Once the line containing "Expand the shipping address dropdown" is found, set down that line and each one after it exactly, through the end of the entries.

═══ DATA FOR THIS TASK ═══

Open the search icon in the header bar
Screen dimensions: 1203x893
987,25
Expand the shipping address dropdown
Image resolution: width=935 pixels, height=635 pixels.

═══

• _RESPONSE_
Expand the shipping address dropdown
Image resolution: width=935 pixels, height=635 pixels.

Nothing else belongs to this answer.